Start of EXCERPTED TEXT

I would like to get data from from different webpages such as addresses of restaurants or dates of different events for a given location and so on. What is the best library I can use for extracting this data from a given set of sites?
The Perl WWW::Mechanize library is excellent for doing the donkey work of interacting with a website to get to the actual page you need.
I'd recommend BeautifulSoup. It isn't the fastest but performs really well in regards to the not-wellformedness of (X)HTML pages which most parsers choke on.
I would use LWP (Libwww for Perl). Here's a good little guide: http://www.perl.com/pub/a/2002/08/20/perlandlwp.html
WWW::Scraper has docs here: http://cpan.uwinnipeg.ca/htdocs/Scraper/WWW/Scraper.html It can be useful as a base, you'd probably want to create your own module that fits your restaurant mining needs.
LWP would give you a basic crawler for you to build on.
I think the general answer here is to use any language + http library + html/xpath parser. I find that using ruby + hpricot gives a nice clean solution:
require 'rubygems'
require 'hpricot'
require 'open-uri'
sites = %w(http://www.google.com http://www.stackoverflow.com)
sites.each do |site|
doc = Hpricot(open(site))
# iterate over each div in the document (or use xpath to grab whatever you want)
(doc/"div").each do |div|
# do something with divs here
end
end
For more on Hpricot see http://code.whytheluckystiff.net/hpricot/
The HTML Agility Pack For .net programers is awesome. It turns webpages in XML docs that can be queried with XPath.
HtmlDocument doc = new HtmlDocument();
doc.Load("file.htm");
foreach(HtmlNode link in doc.DocumentElement.SelectNodes("//a@href")

End of EXCERPTED TEXT

**SET TASKS:**
**A)** Answer these questions about the thread on web-scraping libraries:
(i) Which Perl library does one reply credit with doing the donkey work of interacting with a website?
(ii) Which library is recommended for coping with not-well-formed (X)HTML, even though it is not the fastest?
(iii) According to the thread, what does the HTML Agility Pack turn webpages into?
**B)** Pick up the thread on web-scraping libraries after its final line and carry it on.
The listing after this point is not needed.

Start of DATA EXTRACT

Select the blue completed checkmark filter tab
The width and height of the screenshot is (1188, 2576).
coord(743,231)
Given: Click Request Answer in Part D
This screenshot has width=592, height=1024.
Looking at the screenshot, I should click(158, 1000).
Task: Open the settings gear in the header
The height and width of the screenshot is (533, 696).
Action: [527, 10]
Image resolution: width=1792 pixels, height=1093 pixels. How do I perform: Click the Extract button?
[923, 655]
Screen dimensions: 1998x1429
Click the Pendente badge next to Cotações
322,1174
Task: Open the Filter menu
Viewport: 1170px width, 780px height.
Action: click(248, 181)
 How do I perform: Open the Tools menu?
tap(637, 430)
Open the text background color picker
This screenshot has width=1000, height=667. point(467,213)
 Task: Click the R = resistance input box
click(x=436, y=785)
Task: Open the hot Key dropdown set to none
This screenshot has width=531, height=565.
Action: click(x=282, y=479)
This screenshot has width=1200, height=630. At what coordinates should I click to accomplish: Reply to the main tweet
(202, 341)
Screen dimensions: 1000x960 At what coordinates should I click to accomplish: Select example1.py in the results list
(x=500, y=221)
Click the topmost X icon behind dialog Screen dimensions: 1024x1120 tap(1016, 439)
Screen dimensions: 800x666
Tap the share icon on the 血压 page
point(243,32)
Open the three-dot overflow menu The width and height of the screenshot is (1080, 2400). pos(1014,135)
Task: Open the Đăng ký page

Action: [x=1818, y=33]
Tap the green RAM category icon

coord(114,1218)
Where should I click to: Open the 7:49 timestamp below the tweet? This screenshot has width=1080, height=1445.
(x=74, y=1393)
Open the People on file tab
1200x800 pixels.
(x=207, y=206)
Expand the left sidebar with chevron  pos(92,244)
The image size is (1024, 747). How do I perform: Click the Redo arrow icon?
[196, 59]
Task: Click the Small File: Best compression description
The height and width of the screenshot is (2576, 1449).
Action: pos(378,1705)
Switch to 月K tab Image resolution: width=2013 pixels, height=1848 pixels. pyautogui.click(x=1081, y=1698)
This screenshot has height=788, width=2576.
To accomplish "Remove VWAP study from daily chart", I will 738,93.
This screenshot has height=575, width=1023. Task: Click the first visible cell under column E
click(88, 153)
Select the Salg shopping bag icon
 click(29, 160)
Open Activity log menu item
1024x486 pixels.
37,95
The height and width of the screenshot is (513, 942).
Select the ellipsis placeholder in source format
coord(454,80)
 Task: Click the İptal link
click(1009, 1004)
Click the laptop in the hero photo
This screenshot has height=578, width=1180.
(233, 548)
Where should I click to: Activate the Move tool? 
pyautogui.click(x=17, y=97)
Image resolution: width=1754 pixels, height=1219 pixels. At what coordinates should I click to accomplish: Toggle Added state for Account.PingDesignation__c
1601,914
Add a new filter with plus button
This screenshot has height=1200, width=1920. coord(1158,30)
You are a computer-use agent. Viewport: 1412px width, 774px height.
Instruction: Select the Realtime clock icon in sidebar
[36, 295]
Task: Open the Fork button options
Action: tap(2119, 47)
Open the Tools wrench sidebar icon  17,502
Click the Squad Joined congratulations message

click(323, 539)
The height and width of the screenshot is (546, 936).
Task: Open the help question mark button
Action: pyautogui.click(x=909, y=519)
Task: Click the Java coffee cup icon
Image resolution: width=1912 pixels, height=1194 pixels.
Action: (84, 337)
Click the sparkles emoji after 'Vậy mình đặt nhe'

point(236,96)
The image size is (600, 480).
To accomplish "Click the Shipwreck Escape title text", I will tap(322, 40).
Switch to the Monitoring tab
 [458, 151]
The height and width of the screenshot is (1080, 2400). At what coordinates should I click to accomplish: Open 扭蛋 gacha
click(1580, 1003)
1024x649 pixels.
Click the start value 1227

End of DATA EXTRACT

**ANSWERS FOR THE TASKS:**
**A)**
(i) WWW::Mechanize
(ii) BeautifulSoup
(iii) XML docs that can be queried with XPath

**B)**
{
HtmlAttribute att = link"href";
att.Value = FixLink(att);
}
doc.Save("file.htm");
You can find it here. http://www.codeplex.com/htmlagilitypack
I personally like the WWW::Mechanize Perl module for these kinds of tasks. It gives you an object that is modeled after a typical web browser, (i.e. you can follow links, fill out forms, or use the "back button" by calling methods on it).
For the extraction of the actual content, you could then hook it up to HTML::TreeBuilder to transform the website you're currently visiting into a tree of HTML::Element objects, and extract the data you want (the look_down()
method of HTML::Element
is especially useful).
If using python, take a good look at Beautiful Soup (http://crummy.com/software/BeautifulSoup).
An extremely capable library, makes scraping a breeze.
There have been a number of answers recommending Perl Mechanize, but I think that Ruby Mechanize (very similar to Perl's version) is even better. It handles some things like forms in a much cleaner way syntactically. Also, there are a few frontends which run on top of Ruby Mechanize which make things even easier.
I personally find http://github.com/shuber/curl/tree/master and http://simplehtmldom.sourceforge.net/ awesome for use in my PHP spidering/scraping projects.